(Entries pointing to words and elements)
┌──
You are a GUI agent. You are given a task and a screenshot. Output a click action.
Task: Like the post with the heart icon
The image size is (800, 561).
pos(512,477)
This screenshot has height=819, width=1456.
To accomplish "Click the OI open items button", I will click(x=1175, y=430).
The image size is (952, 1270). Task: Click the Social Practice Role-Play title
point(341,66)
└──
*WRITTEN TASK*
Format the lines above as a JSON list of strings, one string per line, leaving out any blank lines.

*ANSWER FOR THIS EXERCISE*
[
  "You are a GUI agent. You are given a task and a screenshot. Output a click action.",
  "Task: Like the post with the heart icon",
  "The image size is (800, 561).",
  "pos(512,477)",
  "This screenshot has height=819, width=1456.",
  "To accomplish \"Click the OI open items button\", I will click(x=1175, y=430).",
  "The image size is (952, 1270). Task: Click the Social Practice Role-Play title",
  "point(341,66)"
]